Justice Scalia is Afraid, Justice Thomas Is Not Smart Enough: Maybe I'm missing something, but that seems to be law professor Michael J. Kelly's suggested answer to the question of why Justices Scalia and Thomas object to citing foreign law in the course of interpreting the U.S. Constitution. In a guest post over at ACSBlog, Kelly describes Thomas and Scalia as "isolationists," with a "rigid preference for judicial isolationism" that blinds them to the benefits of looking abroad for new solutions. Kelly contrasts Thomas and Scalia with Justice Breyer, who seems interested in foreign law because he thinks we might learn something from the experience. Reflecting on Breyer's curiosity about foreign law, Kelly concludes:
Perhaps this intellectual curiosity is exactly what Scalia and Thomas rail against [when they object to citing foreign law]. Scalia because he is afraid of the weaknesses it could reveal in his originalist philosophy; Thomas because he has no intellectual curiosity.
  So let me get this straight. Justice Scalia won't cite international law because he is afraid of defending his views of originalism? Given that Justice Scalia has been touring around the country giving lectures defending his philosophy and engaging in extensive Q-and-A sessions, often before before quite hostile audiences, that seems a rather strange suggestion. The claim that Justice Thomas "has no intellectual curiosity" is just lame, offered (of course) with no evidence or explanation. Any one who has ever had a conversation with Justice Thomas would recognize the suggestion as absurd. You can agree or disagree with Thomas's deeply-held views, of course, but to interpret profound disagreement as lack of curiosity seems a bit out-of-bounds.

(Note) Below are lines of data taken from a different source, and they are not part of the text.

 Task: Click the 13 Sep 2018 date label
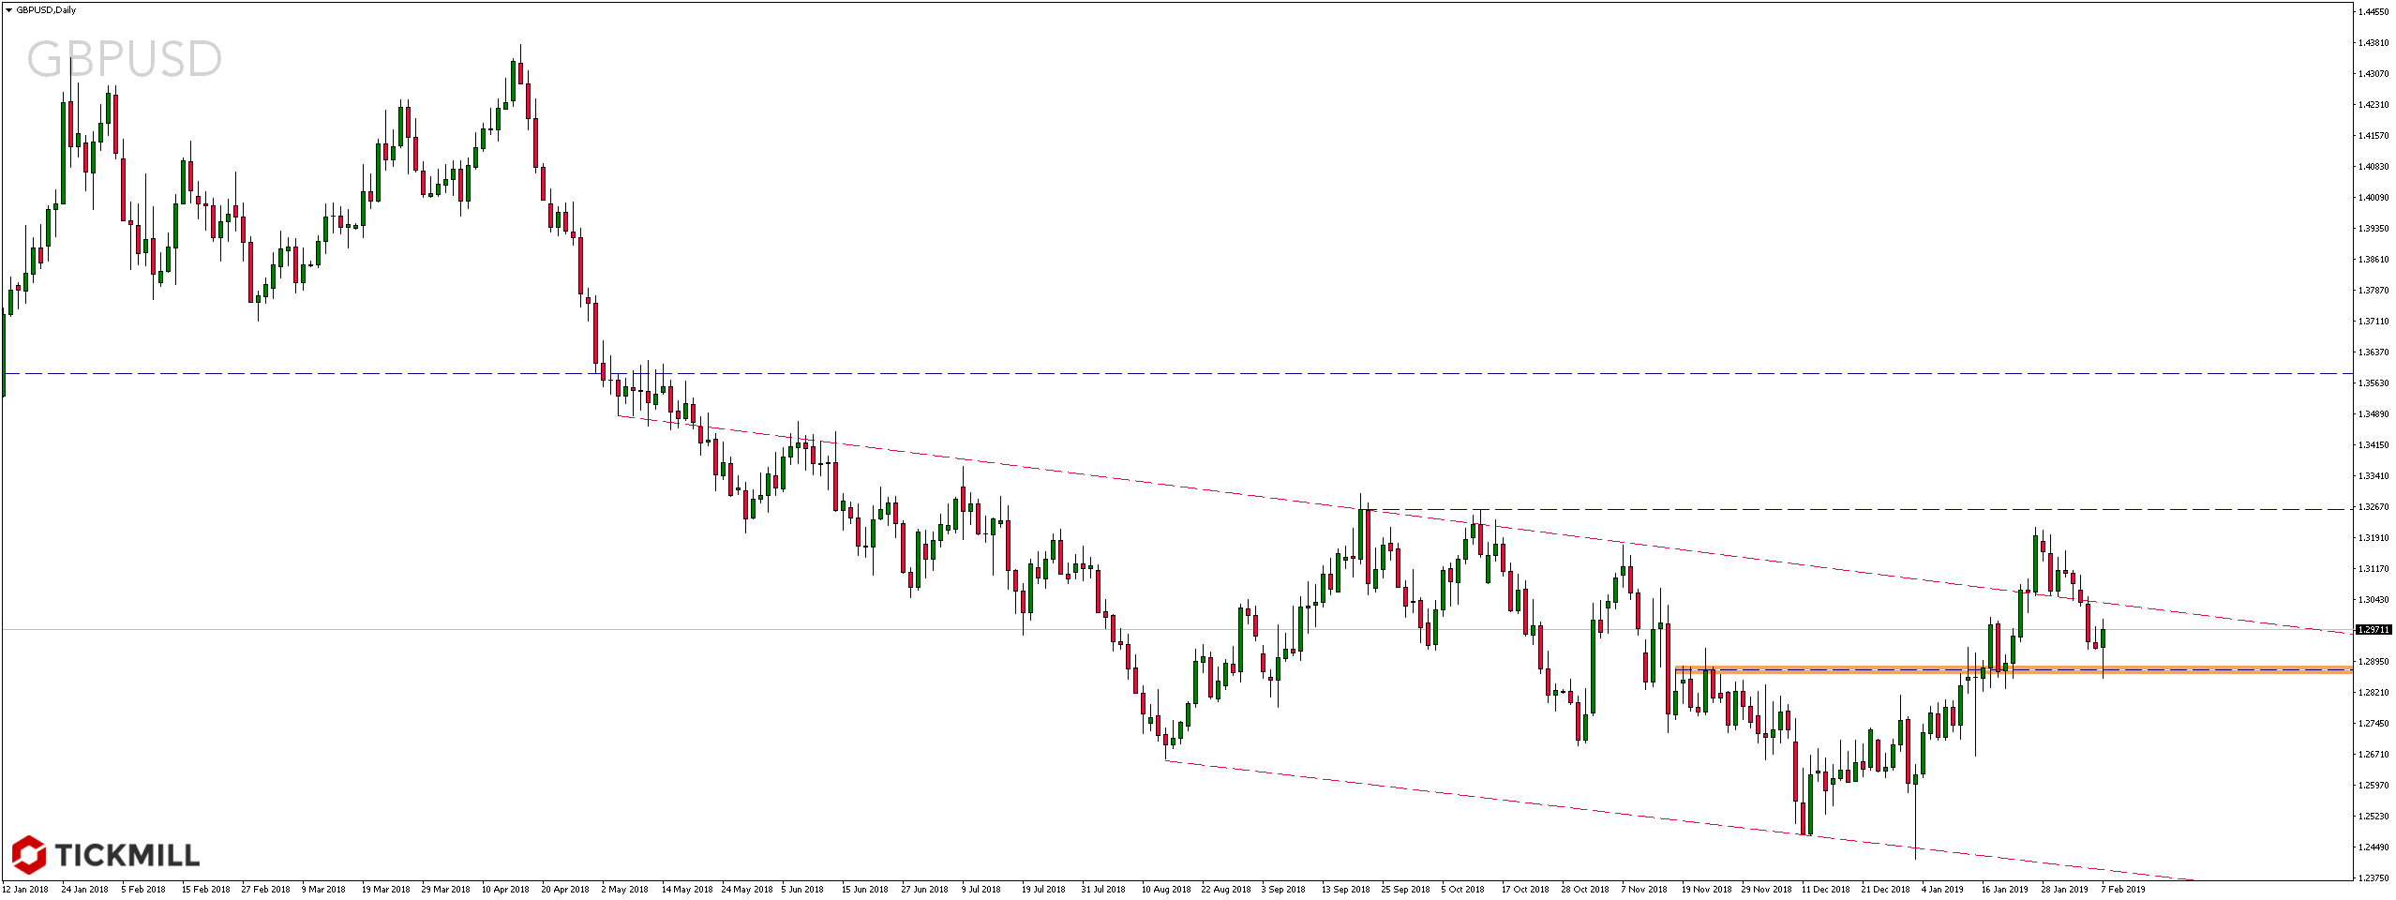1345,889
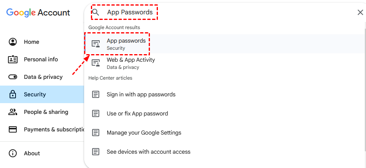Image resolution: width=366 pixels, height=168 pixels.
Task: Click the People & sharing icon
Action: [13, 112]

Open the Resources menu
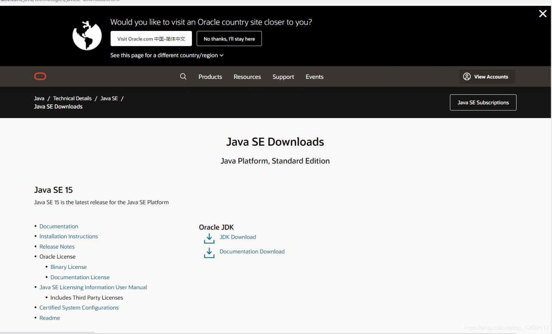point(247,77)
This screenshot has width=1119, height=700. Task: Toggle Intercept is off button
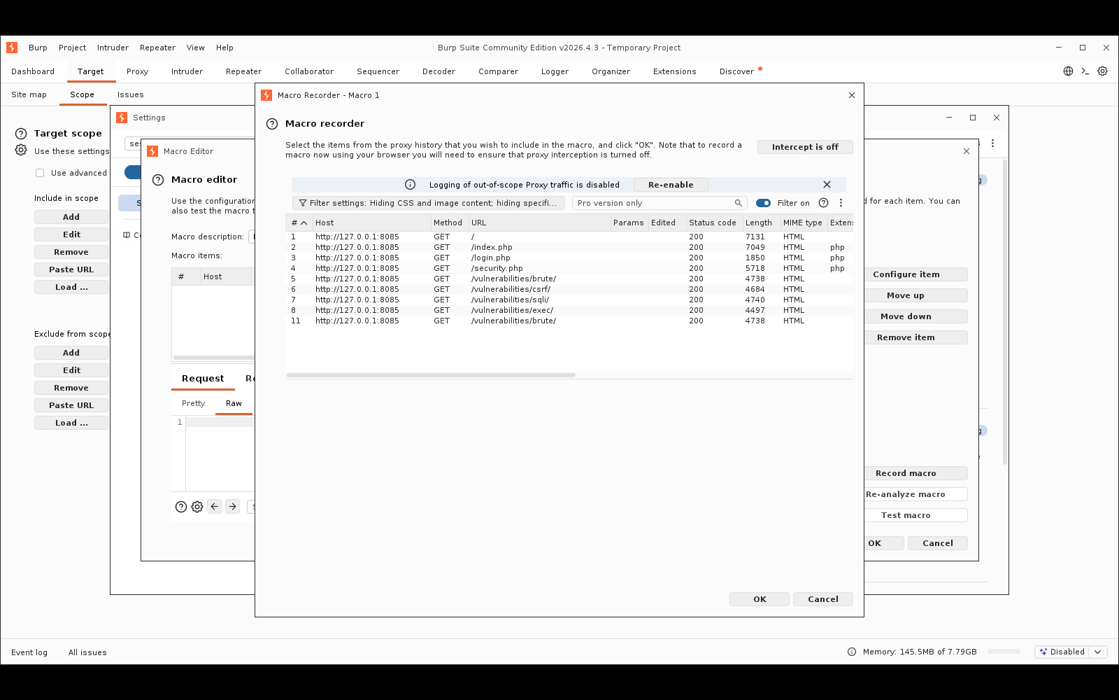click(x=805, y=147)
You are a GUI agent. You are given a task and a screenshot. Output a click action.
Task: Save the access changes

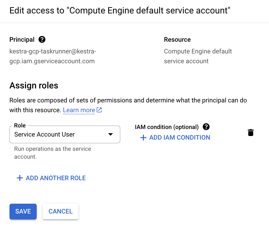[x=23, y=211]
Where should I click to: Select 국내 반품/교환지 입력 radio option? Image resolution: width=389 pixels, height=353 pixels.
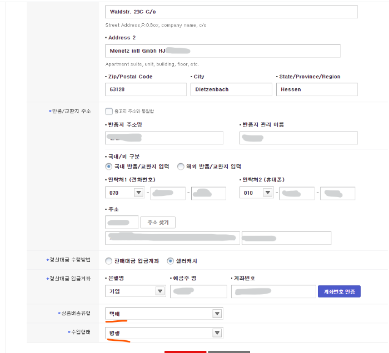109,167
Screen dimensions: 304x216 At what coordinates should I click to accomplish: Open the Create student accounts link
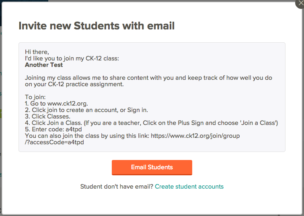point(189,187)
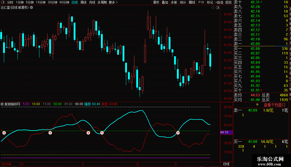Click the panel toggle icon at top-left corner
Viewport: 291px width, 167px height.
click(x=2, y=2)
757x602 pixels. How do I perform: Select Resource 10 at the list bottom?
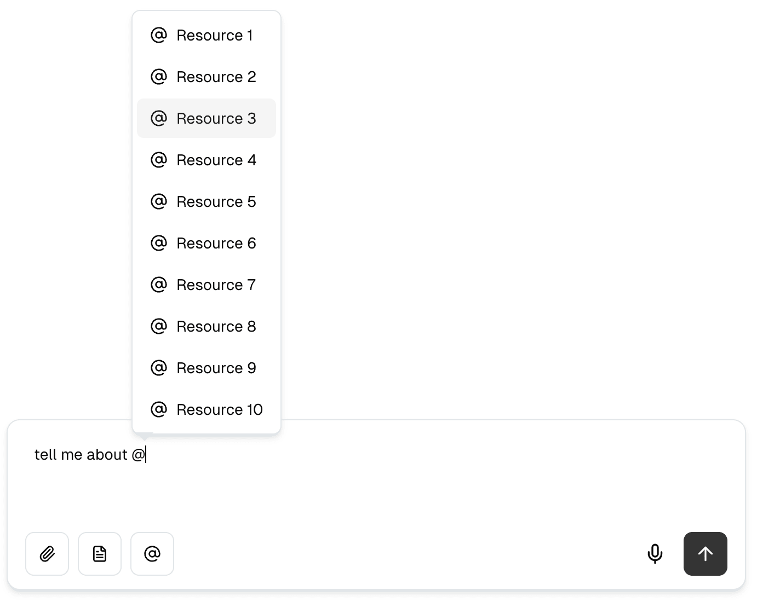[x=207, y=409]
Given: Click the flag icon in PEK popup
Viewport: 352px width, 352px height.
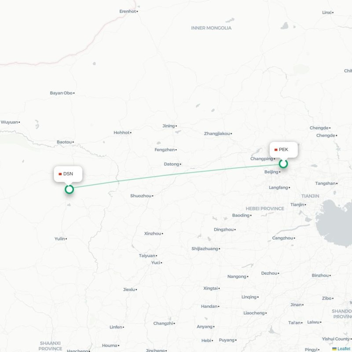Looking at the screenshot, I should (x=276, y=150).
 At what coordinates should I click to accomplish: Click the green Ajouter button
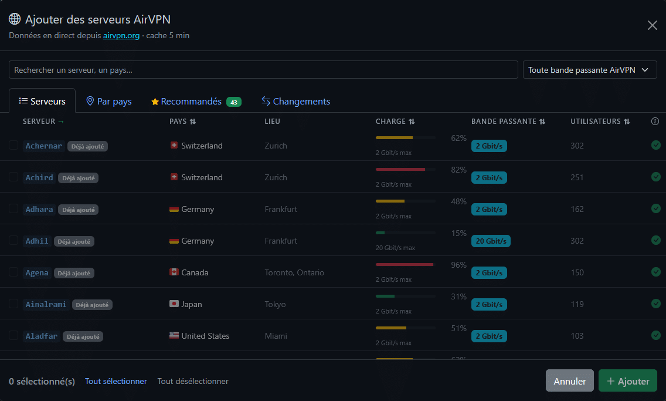coord(628,380)
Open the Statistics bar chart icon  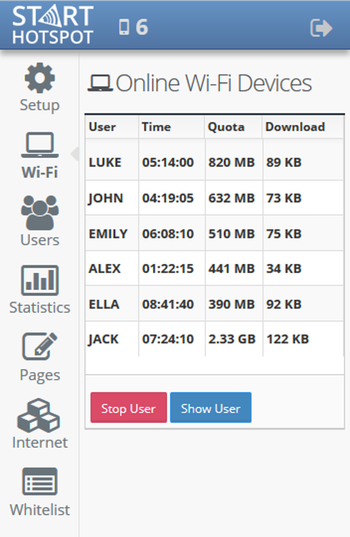pyautogui.click(x=40, y=280)
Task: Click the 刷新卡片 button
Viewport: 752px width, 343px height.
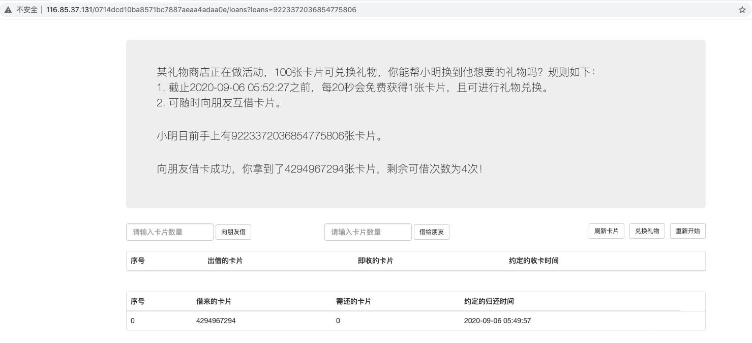Action: [x=606, y=231]
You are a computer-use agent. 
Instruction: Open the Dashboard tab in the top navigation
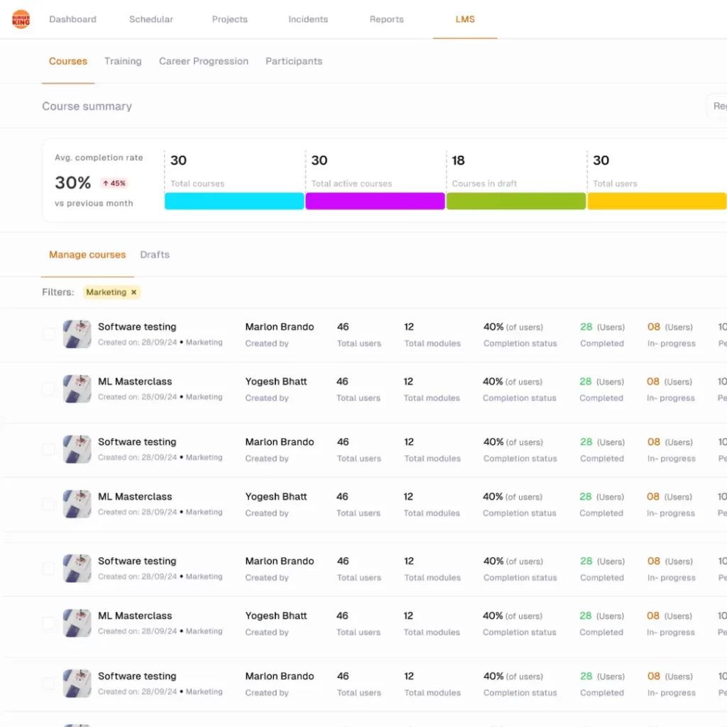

More on Citations to Foreign Law: Professor Michael Kelly has responded to my post on the fact that Justice Scalia and Justice Thomas are opposed to discussing foreign law in the course of interpreting the U.S. Constitution. As I noted in my earlier post, Professor Kelly's initial essay suggested that Justice Thomas doesn't cite foreign law because he lacks intellectual curiosity, and that Justice Scalia refuses to do so because he is afraid that citing foreign law will make it hard for him to defend originalism.

  Professor Kelly offers a more complete explanation in his new post. Here is his explanation of why he thinks lack of intellectual curiosity explains Justice Thomas's failure to cite foreign law:
  The intellectually curious have an innate hunger for more knowledge, are rarely satisfied with one solution to a problem and are drawn to compare - as Justices Stevens, Kennedy, O'Connor, Breyer and Ginsberg do when they cite to decisions of foreign courts. They also often tend to see the world in shades of gray rather than in starkly black and white terms - which admittedly can be a handicap if they are policymakers. Even Rehnquist demonstrated this natural compunction in Glucksberg when he noted the experience of The Netherlands as he was rejecting a right to euthenasia.
 I have not had as many conversations with Justice Thomas as Prof. Kerr has to refute his claim of first-hand knowledge to the contrary. All I have is Thomas' writing to form my opinion, which I have done. And his resistance to citation of foreign court judgements appears not be based on anything other than not wanting to deal with it.
  I'm not sure I follow the reasoning here. By what theory does judicial citation serve as an indicator of "intellectual curiosity" and "innate hunger for more knowledge"? Citing foreign law is easy; you just pick up a brief and cut and paste some citations. As far I can discern, that neither requires nor correlates with "innate hunger for more knowledge." And why is comparative international practice the relevant metric for intellectual curiosity? Why not use discussions of American legal history instead? If you pick legal history as the guide, then you will conclude that the more originalist Justices are the only intellectually curious Justices on the Court. More generally, what about Justice Thomas's opinions leads Professor Kelly to conclude that he in particular lacks intellectual curiosity? For the second post in a row, he does not say.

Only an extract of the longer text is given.